─── EXERCISE DATA ───
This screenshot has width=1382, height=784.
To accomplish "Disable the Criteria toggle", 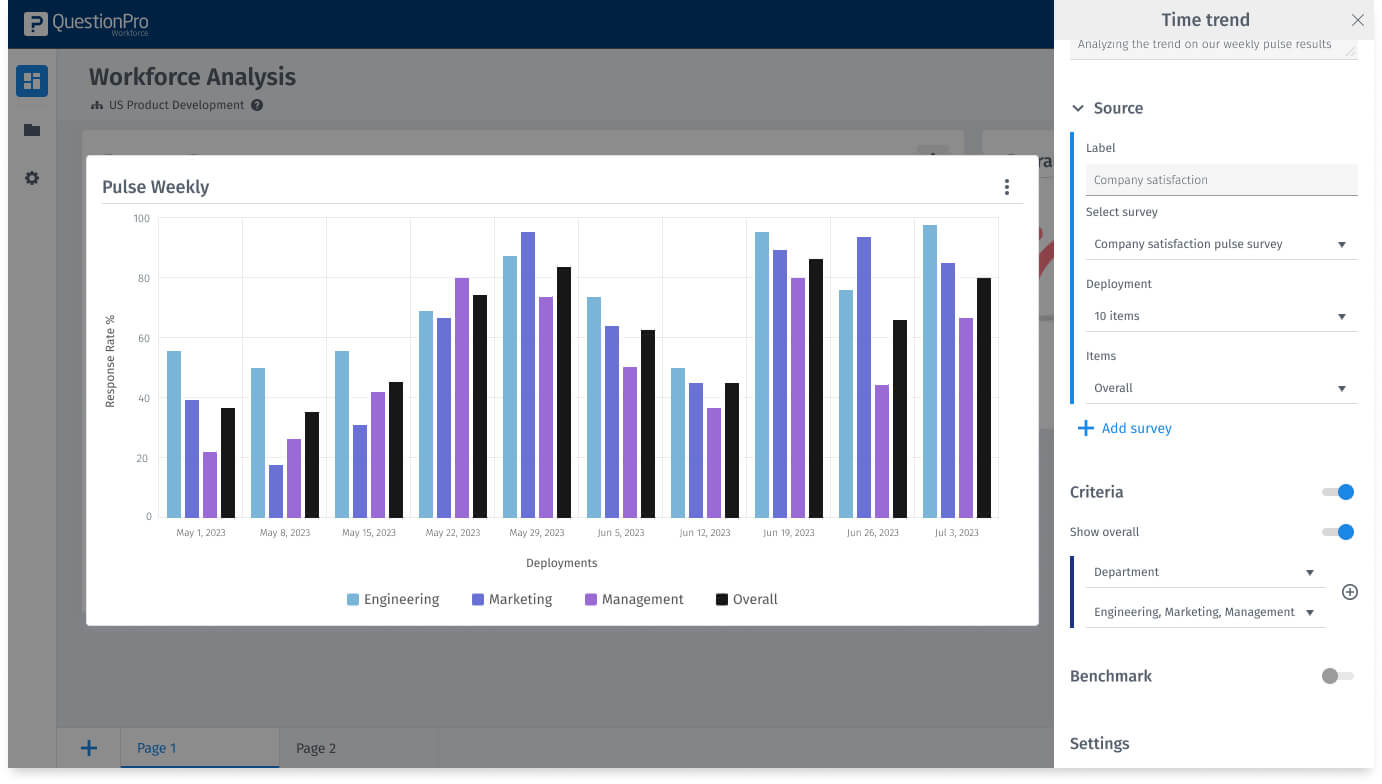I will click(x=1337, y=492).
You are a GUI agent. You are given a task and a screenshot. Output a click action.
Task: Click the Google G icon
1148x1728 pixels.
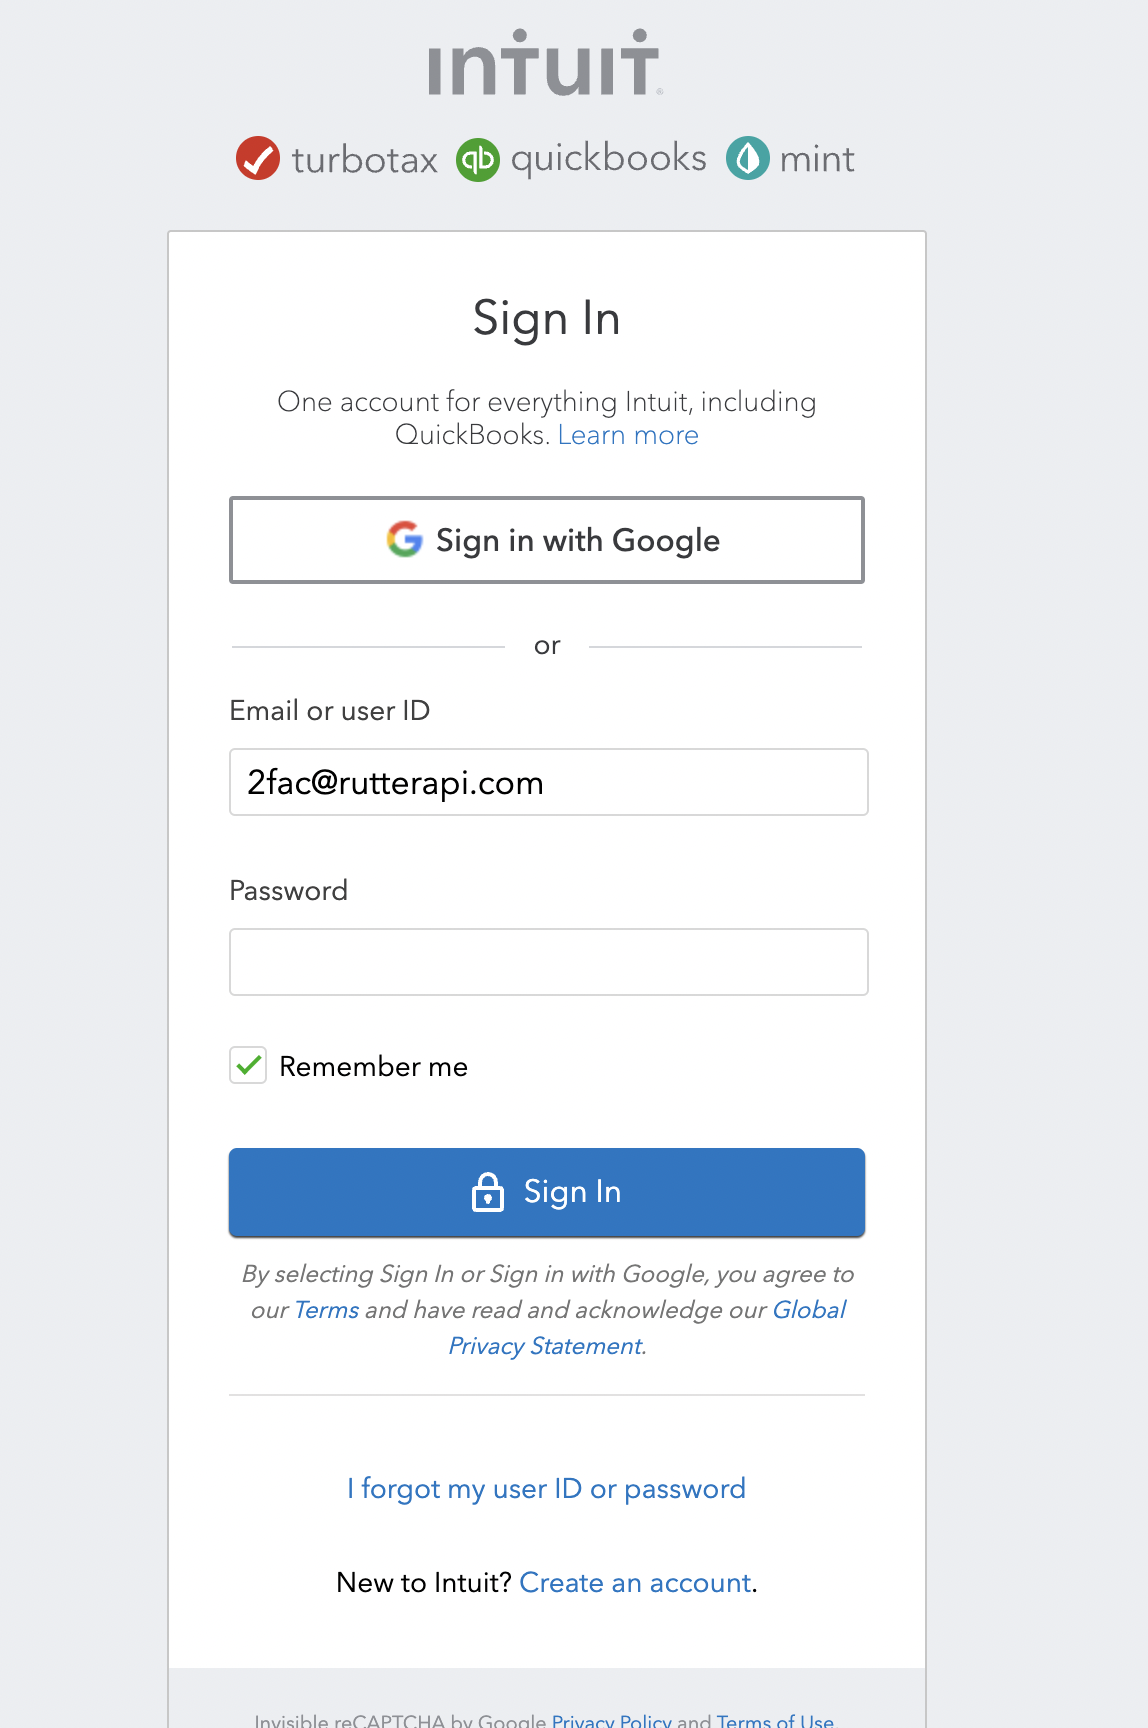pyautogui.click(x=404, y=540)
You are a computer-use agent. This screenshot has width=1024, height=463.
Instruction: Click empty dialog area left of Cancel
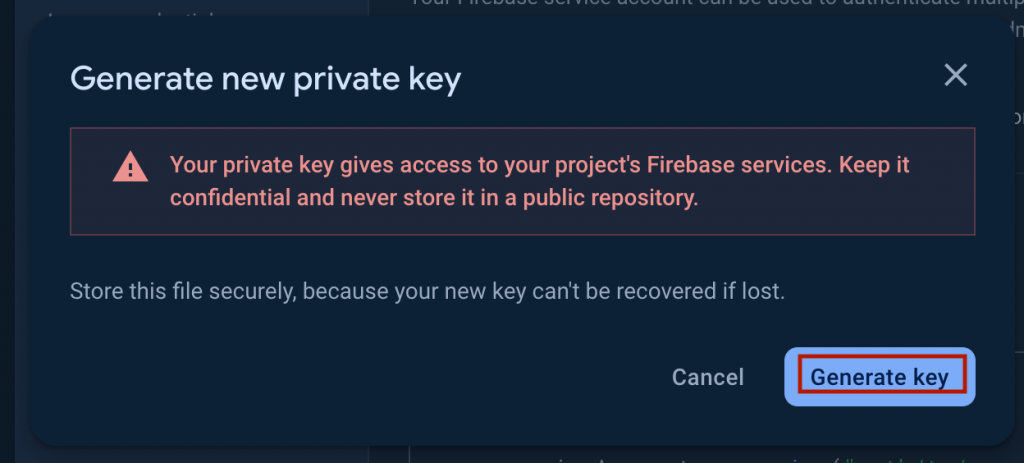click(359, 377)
───
─── EXERCISE DATA ───
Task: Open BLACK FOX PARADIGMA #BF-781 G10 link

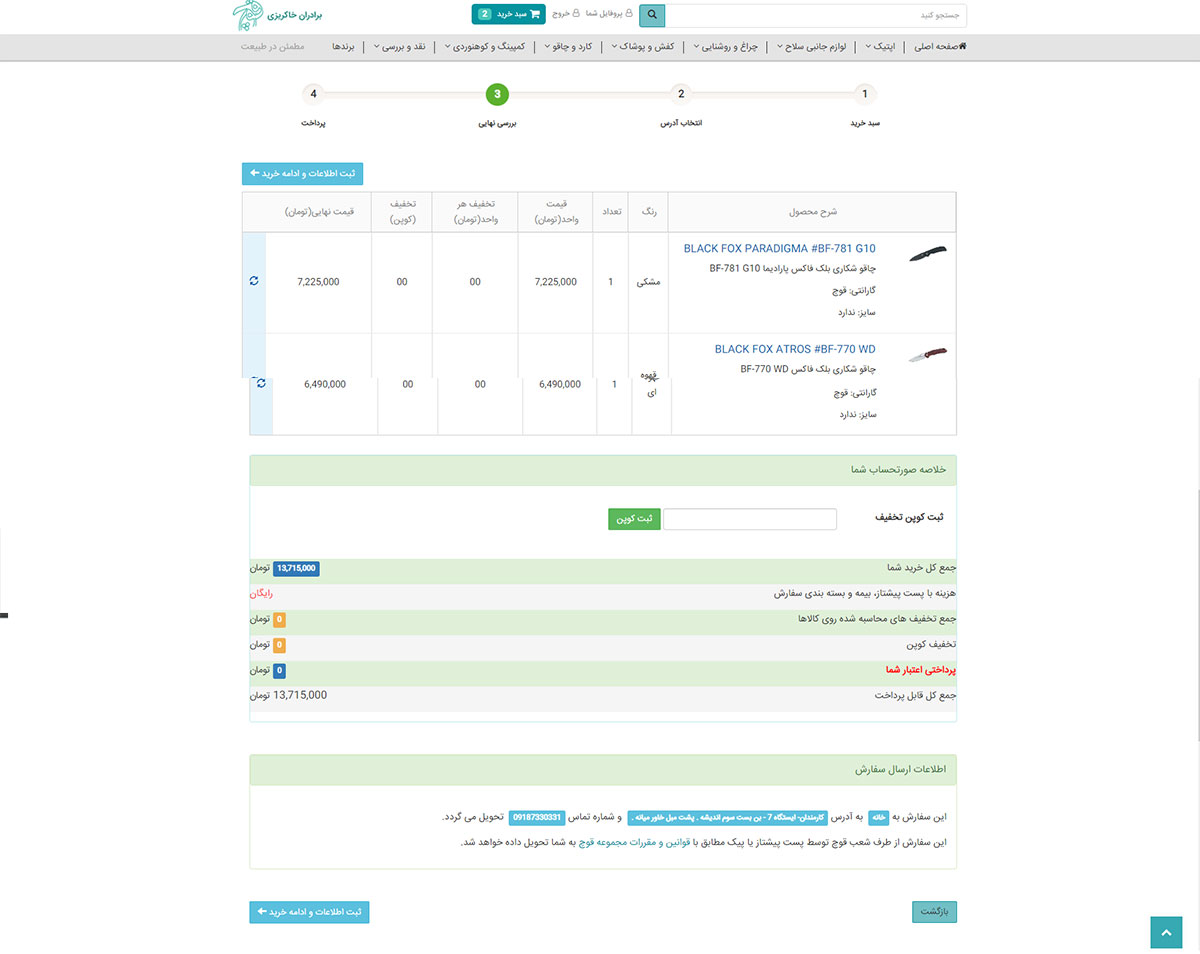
───
_REQUIRED ACTION_
Show me each line of the listing above with "This" in it.

_SOLUTION BELOW_
This screenshot has width=1382, height=784.
You are a computer-use agent. This screenshot has width=1024, height=463.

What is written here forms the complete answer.